[Interview] Olivier Quinet pour Educadis : une certaine idée de l’enseignement numérique

Publié le 22/12/2014 à 10:17

Olivier Quinet est professeur d’histoire-géographie au collège Jean Rostand (Montpon-Ménestérol, Dordogne). Partisan du développement de l’enseignement numérique, il pratique couramment la pédagogie de la classe inversée, et utilise intensivement les tablettes numériques avec ses élèves.

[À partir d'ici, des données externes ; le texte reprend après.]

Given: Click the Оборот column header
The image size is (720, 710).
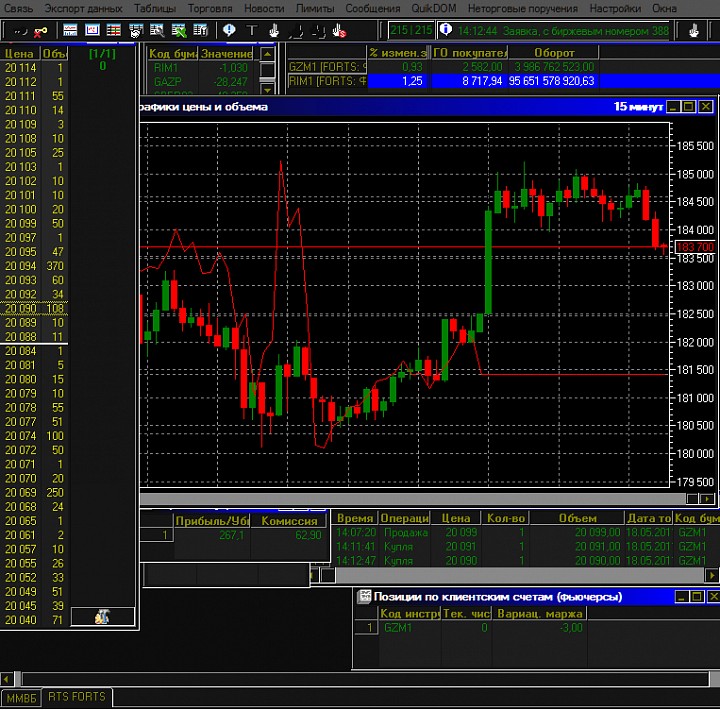Looking at the screenshot, I should (x=553, y=52).
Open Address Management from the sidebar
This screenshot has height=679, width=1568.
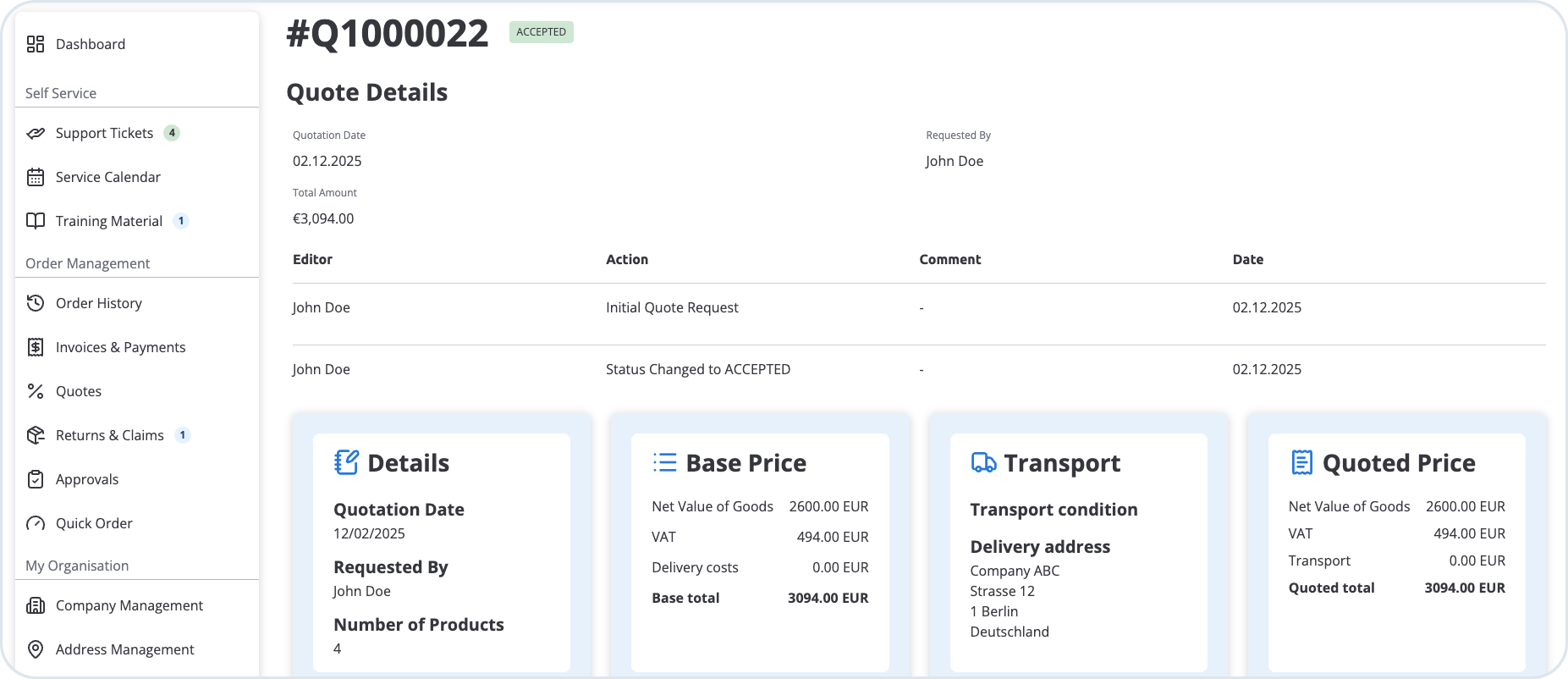[124, 649]
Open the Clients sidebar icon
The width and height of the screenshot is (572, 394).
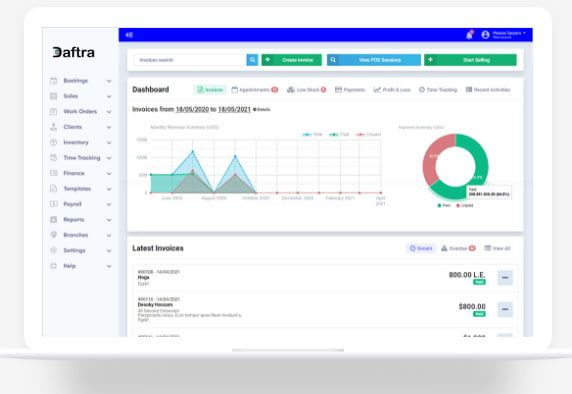tap(53, 127)
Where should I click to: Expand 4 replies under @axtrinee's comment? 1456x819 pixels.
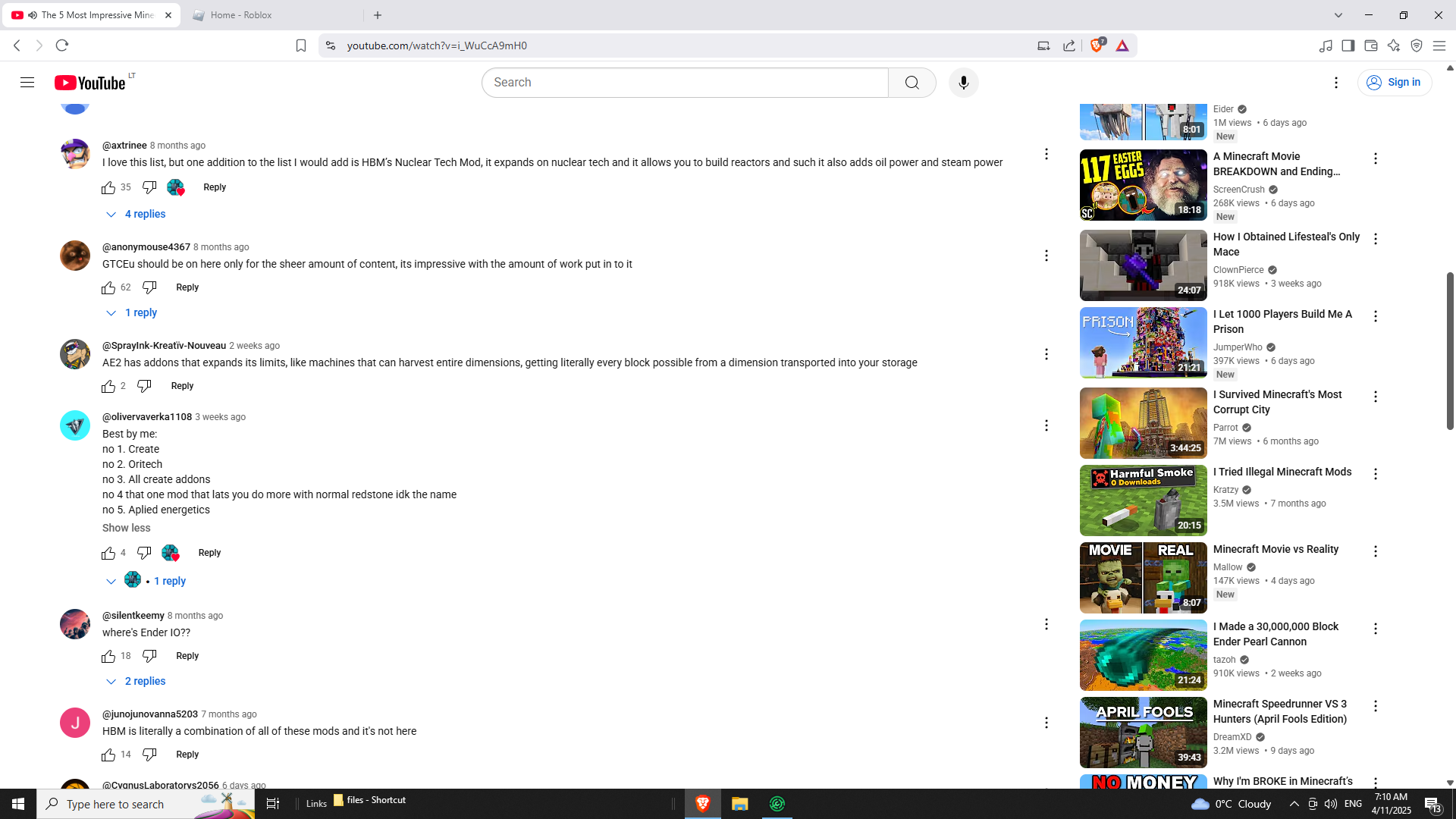[x=136, y=215]
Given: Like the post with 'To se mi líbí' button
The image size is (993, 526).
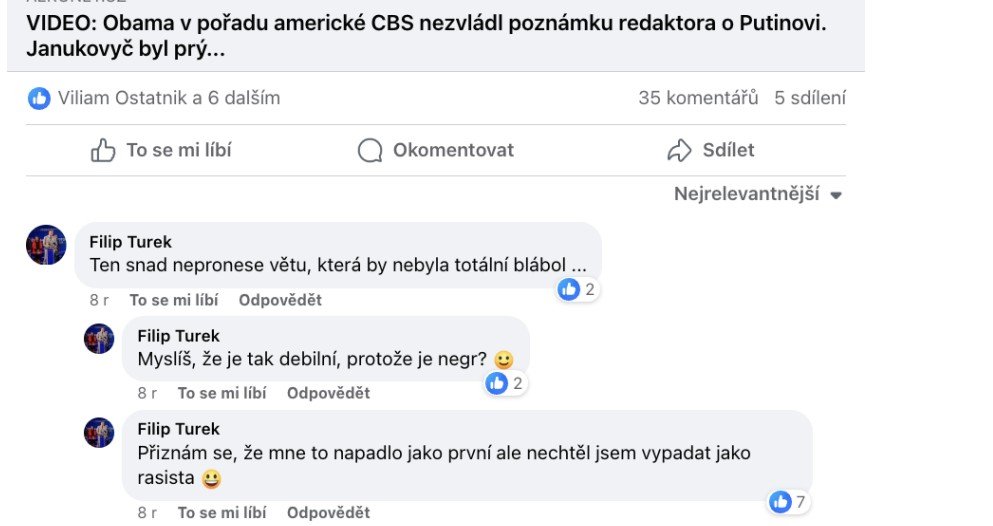Looking at the screenshot, I should 162,151.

Olivier a répondu aux questions d’Educadis sur sa pratique de la classe inversée et sa vision de l’enseignement numérique en France.

 

Le principe de la pédagogie inversée date à présent de plusieurs années mais commence seulement à devenir un peu plus populaire en France, grâce notamment à la traduction française de la Khan Academy en septembre dernier. Quelle est votre pratique personnelle de la classe inversée, et d’après votre expérience quels en sont les avantages ?

           

Je la pratique au quotidien, et dans toutes mes classes ; c’est, pour moi, devenu une évidence, et je ne me vois pas du tout revenir en arrière. Elle me permet de mettre en place des pédagogies actives avec mes élèves. J’ai d’autre part constaté un renforcement des acquis des connaissances, et des savoir-faire, auprès de mes élèves. D’après mon bilan effectué l’année dernière, le résultat est visible sur 80% des élèves. Sur les 20% restant, la méthode fonctionne beaucoup moins bien ; il s’agit généralement d’élèves en grande difficulté. Ce constat se retrouve dans toutes les classes, dans tous les niveaux et dans toutes les matières. (Pour ces derniers, je suis en train de mettre en place une pédagogie différenciée afin de les accompagner au mieux).

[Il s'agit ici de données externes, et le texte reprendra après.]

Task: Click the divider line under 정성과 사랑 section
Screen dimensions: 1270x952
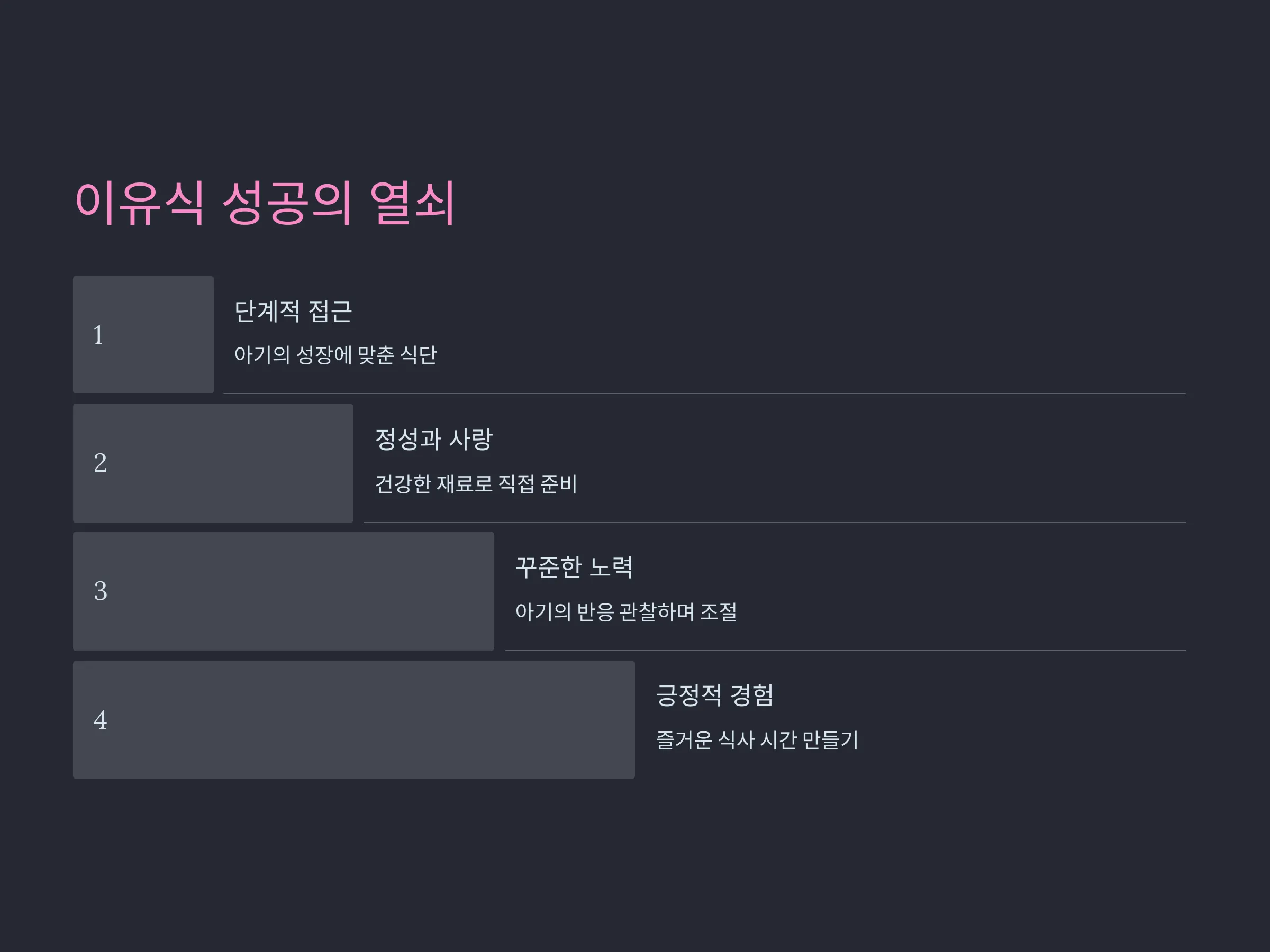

Les avantages concrets de la classe inversée sont nombreux. Les élèves arrivent en classe avec des connaissances, qu’ils peuvent réinvestir directement dans les activités que je leur propose, cela renforce les apprentissages. Ils ne découvrent pas le sujet et en fonction de leurs réponses au quiz sur la vidéo, je peux moduler mes groupes de travail. La vidéo devient une ressource en classe, qu'ils peuvent consulter. Ils savent ce qu'ils vont y trouver.

 

Comment réagissent vos élèves à cette innovation ? En tant que génération Y, sont-ils intéressés par le concept, voir prédisposés ?

 

Les élèves réagissent plutôt bien, et sont même favorables au principe de la classe inversée. La difficulté réside dans cet impératif : ils doivent absolument faire le travail avant de venir en classe. Je suis dans un collège rural, qui aurait pu être classé en ZEP il y a quelques années, avec un certain nombre de difficultés ; dans ce cas précis, la classe inversée peut représenter une difficulté. Pour certains de mes élèves le travail à la maison est inexistant, et n’a pas même de sens. Une fois rentrés à la maison, ceux-ci sont englués dans un grand nombre de difficultés de tous types. Le principe de la classe inversée étant de visionner les capsules avant de venir en cours, il peut y avoir un blocage. Je leur propose donc de venir dans ma salle faire ce travail quand ils le peuvent.

A l’inverse, les très bons élèves adhèrent remarquablement la classe inversée. Cependant, le constat est général : quoique l’on propose aux meilleurs élèves, ils réussissent très bien. L’impact le plus visible de la classe inversée se situe sur les élèves moyens, qui eux, ont le plus progressé. Ils adorent utiliser de nouvelles technologies. C'est les parents qui sont un peu plus réticents, certains ne voient pas d’intérêt pédagogique dans les outils numériques. Parfois des élèves me disent qu’ils n’ont pas pu travailler, après avoir été privés d’ordinateur. Pour cette catégorie de parents, l’outil informatique est encore perçu comme un pur outil de loisirs.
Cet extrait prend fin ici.